▸ **Stated task**
Rewrite everything from the line containing "Screen dimensions: 197x349" down through the end of the data below, replacing "How do I perform" with "How can I carry out" and changing nothing else.

-- start Data records --

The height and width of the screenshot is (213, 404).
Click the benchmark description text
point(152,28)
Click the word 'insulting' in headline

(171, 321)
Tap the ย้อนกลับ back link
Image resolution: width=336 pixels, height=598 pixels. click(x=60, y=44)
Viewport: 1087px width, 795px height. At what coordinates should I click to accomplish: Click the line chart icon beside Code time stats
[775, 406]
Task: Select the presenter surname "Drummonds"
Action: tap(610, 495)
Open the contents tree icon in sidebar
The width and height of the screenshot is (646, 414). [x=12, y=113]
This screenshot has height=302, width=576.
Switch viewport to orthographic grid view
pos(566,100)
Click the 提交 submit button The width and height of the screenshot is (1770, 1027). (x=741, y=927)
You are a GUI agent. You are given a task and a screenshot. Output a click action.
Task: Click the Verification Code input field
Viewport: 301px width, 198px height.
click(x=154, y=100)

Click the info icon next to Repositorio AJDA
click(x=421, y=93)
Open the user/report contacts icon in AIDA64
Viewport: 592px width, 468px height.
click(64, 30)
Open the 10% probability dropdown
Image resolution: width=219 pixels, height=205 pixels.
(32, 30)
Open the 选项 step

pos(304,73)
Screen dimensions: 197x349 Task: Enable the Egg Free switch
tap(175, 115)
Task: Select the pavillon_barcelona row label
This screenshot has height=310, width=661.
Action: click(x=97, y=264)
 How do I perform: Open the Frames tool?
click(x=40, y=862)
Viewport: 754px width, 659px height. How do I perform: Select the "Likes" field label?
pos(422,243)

-- end Data records --

▸ **Answer below**
Screen dimensions: 197x349 Task: Enable the Egg Free switch
tap(175, 115)
Task: Select the pavillon_barcelona row label
This screenshot has height=310, width=661.
Action: click(x=97, y=264)
 How can I carry out: Open the Frames tool?
click(x=40, y=862)
Viewport: 754px width, 659px height. How can I carry out: Select the "Likes" field label?
pos(422,243)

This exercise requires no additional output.